The first stories I came across in the local media, were the typical fighting over resources/pasture/bandits ones.
How six cops can be shot dead by cattle rustlers is a whole other can of worms relating to whether the government is really in charge of North Eastern province and whether it really cares…but I digress.
More recent stories begin to hint at an ethnic element to the fighting talking of organized forced evictions of the Samburu and Turkana from their grazing lands. The local PC appears to be, in not so many words, clueless…”
If you go back through news about the Samburu and the area of Isiolo, you can see a series of shocks to quality of life, including a cholera outbreak, a drought and an elephant die-off, as well as a pattern of small-scale fighting over pasture. Most of this is caused or exacerbated by climate change, and you can see how they’d add up to larger clashes. It makes me wonder – maybe this is one more picture of what global warming looks like?

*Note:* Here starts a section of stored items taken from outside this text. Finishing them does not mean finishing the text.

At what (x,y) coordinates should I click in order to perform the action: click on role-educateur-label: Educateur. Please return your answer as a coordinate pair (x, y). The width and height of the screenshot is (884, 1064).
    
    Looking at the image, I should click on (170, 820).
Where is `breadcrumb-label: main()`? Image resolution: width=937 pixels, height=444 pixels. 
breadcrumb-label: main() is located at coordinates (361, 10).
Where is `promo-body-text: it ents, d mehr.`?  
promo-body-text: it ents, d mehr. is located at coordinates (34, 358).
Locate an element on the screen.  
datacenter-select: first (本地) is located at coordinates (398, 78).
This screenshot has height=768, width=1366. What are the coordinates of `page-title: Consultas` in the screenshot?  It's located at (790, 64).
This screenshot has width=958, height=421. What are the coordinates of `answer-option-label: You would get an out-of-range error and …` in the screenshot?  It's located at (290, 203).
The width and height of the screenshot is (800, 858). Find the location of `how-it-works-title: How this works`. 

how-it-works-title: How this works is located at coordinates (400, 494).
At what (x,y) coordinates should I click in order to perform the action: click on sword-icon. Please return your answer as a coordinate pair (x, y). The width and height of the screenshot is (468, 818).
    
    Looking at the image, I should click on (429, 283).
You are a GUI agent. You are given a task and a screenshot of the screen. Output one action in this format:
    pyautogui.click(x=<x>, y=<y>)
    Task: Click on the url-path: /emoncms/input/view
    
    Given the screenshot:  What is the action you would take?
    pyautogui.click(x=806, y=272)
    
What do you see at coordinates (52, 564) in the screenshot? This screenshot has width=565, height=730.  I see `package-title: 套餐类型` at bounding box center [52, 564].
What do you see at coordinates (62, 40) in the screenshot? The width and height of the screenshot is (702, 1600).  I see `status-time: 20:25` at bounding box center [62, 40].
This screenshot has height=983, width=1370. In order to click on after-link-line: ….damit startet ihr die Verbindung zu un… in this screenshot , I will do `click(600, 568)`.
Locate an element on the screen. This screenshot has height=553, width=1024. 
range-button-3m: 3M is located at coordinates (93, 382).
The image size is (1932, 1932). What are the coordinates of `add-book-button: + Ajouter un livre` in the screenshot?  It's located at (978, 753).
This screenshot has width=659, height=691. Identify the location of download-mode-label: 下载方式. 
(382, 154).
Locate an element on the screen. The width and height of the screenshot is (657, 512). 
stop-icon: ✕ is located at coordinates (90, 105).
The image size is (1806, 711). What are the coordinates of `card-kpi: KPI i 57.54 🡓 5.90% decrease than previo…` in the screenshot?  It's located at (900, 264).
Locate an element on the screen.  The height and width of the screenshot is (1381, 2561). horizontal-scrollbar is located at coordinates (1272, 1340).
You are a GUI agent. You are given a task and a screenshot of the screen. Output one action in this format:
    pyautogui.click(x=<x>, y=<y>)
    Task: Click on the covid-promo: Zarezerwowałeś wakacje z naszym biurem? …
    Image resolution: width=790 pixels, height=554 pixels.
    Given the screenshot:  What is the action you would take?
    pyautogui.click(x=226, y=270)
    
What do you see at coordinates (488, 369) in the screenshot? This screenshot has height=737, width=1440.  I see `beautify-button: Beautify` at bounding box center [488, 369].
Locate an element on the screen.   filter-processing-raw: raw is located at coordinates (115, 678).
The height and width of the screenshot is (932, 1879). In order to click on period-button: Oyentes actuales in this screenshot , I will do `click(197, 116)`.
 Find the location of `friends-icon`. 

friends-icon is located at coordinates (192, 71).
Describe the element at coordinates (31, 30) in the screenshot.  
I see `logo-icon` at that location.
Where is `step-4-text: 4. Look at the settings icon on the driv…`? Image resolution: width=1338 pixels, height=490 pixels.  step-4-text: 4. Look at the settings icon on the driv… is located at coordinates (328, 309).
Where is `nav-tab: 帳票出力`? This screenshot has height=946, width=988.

A brief description of the Secretary-General’s most recent report on Darfur alleges that cooperation between the Sudanese government and the UN peacekeeping force “has improved.” This is true, but considering the low baseline of Sudan’s “cooperation,” it is unfortunately not altogether helpful. As the S-G’s report itself observes, before sounding that somewhat optimistic note:
It is also important to acknowledge that there continue to be instances where Khartoum-based decisions to support UNAMID work are not implemented locally. This relates especially to freedom of movement for UNAMID personnel and customs clearances to allow equipment into the Sudan.
Official government cooperation has never been the problem. Khartoum has typically stated — when not making outlandish threats, that is — that Sudan would comply with the UN Security Council resolution establishing UNAMID, and would work alongside the force to bring peace and stability to Darfur. The problem has long lay in the implementation of this compliance on the ground. And to read that this is still flagging is discouraging indeed.
(image from UN Photo)
Those sanctions that were tightening (ahead of schedule) on North Korea — they are tight indeed. The asset freezes and travel bans hit the officials and companies most directly responsible for the country’s nuclear program. Pyongyang won’t react well verbally, to be sure, but they have to be feeling this one in their pocketbooks.
The SG: In Ethiopia over the weekend, the SG is now in the United Arab Emirates. Today he met with Sheikh Mohammad bin Rashed Al Maktoum, Vice President and Prime Minister of the UAE, where the two discussed developments in the region, including Syria, Iran, Lebanon, Egypt and Jordan, and in the Middle East Peace Process.